Result preview
Enter your path values and submit the calculator to view received power, link margin, EIRP, path loss, clearance guidance, and a distance chart.
Calculator Inputs
Example Data Table
| Parameter | Example Value | Unit | Purpose |
|---|---|---|---|
| Frequency | 18.0 | GHz | Operating band for the microwave hop. |
| Distance | 12.0 | km | Total radio path length between sites. |
| TX Power | 23.0 | dBm | Output level from the transmitter radio. |
| TX / RX Antenna Gain | 34.0 / 34.0 | dBi | Directional amplification from both antennas. |
| Combined Extra Losses | 6.7 | dB | Rain, atmospheric, and miscellaneous attenuation. |
| Receiver Sensitivity | -74.0 | dBm | Minimum acceptable receive level for the service. |
Formula Used
Free Space Path Loss: FSPL (dB) = 92.45 + 20 log10(distance in km) + 20 log10(frequency in GHz)
EIRP: EIRP (dBm) = TX Power - TX Feeder Loss + TX Antenna Gain
Received Power: RX Power (dBm) = TX Power - TX Feeder Loss + TX Antenna Gain - FSPL - Rain Fade - Atmospheric Loss - Misc Loss + RX Antenna Gain - RX Feeder Loss
Link Margin: Link Margin (dB) = Received Power - Receiver Sensitivity
Excess Margin: Excess Margin (dB) = Link Margin - Target Fade Margin
Midpoint Fresnel Radius: F1 midpoint (m) = 8.657 × sqrt(distance in km ÷ frequency in GHz)
Recommended Clearance: Clearance (m) = 60% of the midpoint first Fresnel radius
How to Use This Calculator
- Enter the operating frequency and total path distance.
- Fill in transmitter power, feeder losses, and both antenna gains.
- Add environmental and implementation losses such as rain or miscellaneous penalties.
- Provide receiver sensitivity and the target fade margin for your design goal.
- Press the calculate button to display received power, link margin, and a status summary.
- Review Fresnel clearance guidance and the chart to understand distance effects.
- Download the result as CSV or save the report as PDF for documentation.
Frequently Asked Questions
1. What does a microwave link budget measure?
It estimates whether a radio path can deliver enough signal at the receiver after accounting for distance, antenna gains, feeder losses, and environmental attenuation.
2. Why is fade margin important?
Fade margin is the reserve above receiver sensitivity.
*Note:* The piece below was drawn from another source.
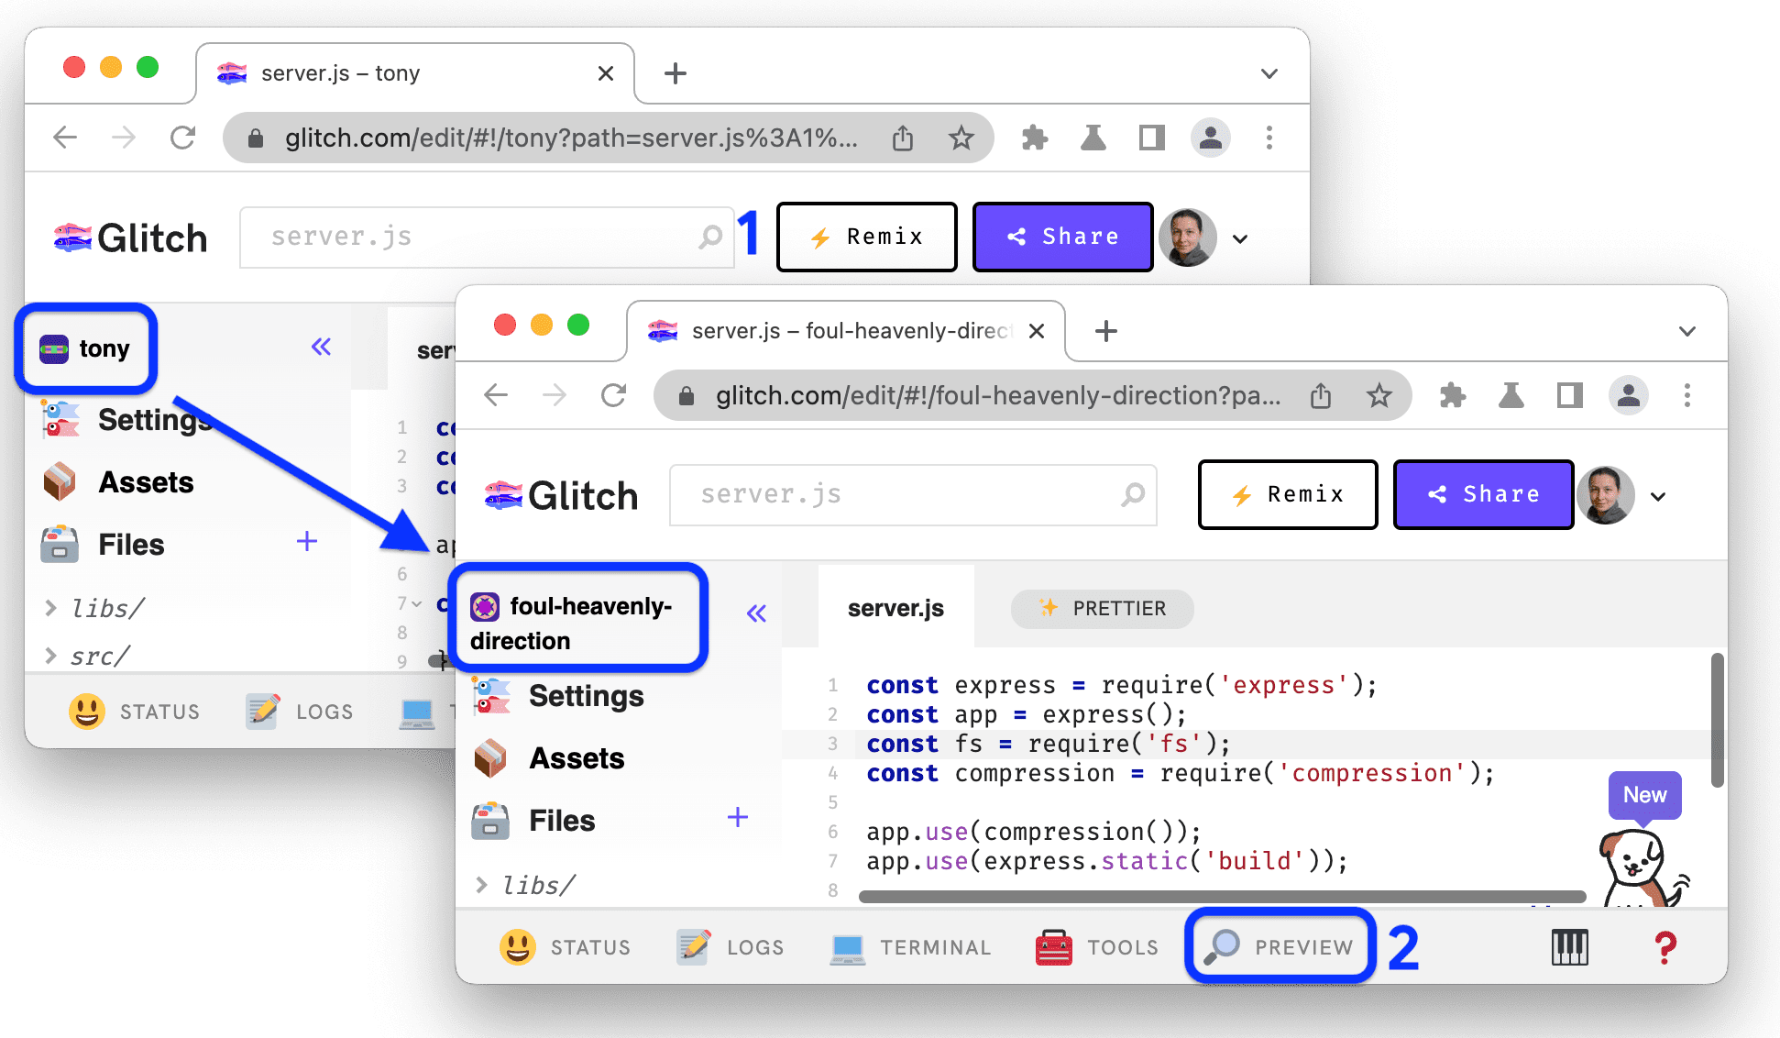This screenshot has width=1780, height=1038.
Task: Expand the libs/ folder in sidebar
Action: pyautogui.click(x=483, y=885)
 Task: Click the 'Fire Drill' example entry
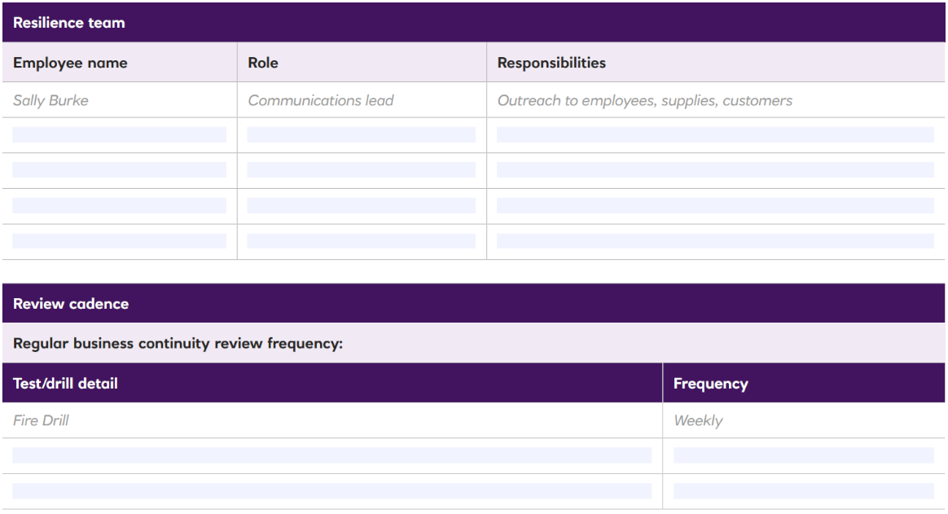tap(41, 421)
It helps the link survive rain, multipath fading, and short-term signal drops without service interruption.
3. What is EIRP in this report?
EIRP is the effective isotropic radiated power. It combines transmitter output, feeder loss, and antenna gain into one value that describes radiated strength.
4. Does this calculator replace a detailed path study?
No. It is a planning tool. Final engineering should also check terrain, Fresnel obstruction, licensing limits, polarization, availability targets, and equipment-specific thresholds.
5. Why does the chart worsen with longer distance?
Path loss rises logarithmically with distance. As the hop gets longer, received power drops and link margin shrinks unless you improve gains, power, or losses.
6. What losses should go into miscellaneous loss?
Use it for implementation penalties not listed elsewhere, such as connector loss, branching loss, radome penalty, alignment tolerance, or extra design allowances.
7. How should I choose receiver sensitivity?
Use the value from the actual radio and modulation setting. Different channel widths, coding rates, and modulation schemes can change sensitivity significantly.
8. What does recommended Fresnel clearance mean?
It is a midpoint guide showing how much of the first Fresnel zone should remain clear. Obstructions can cause diffraction loss and weaken reliability.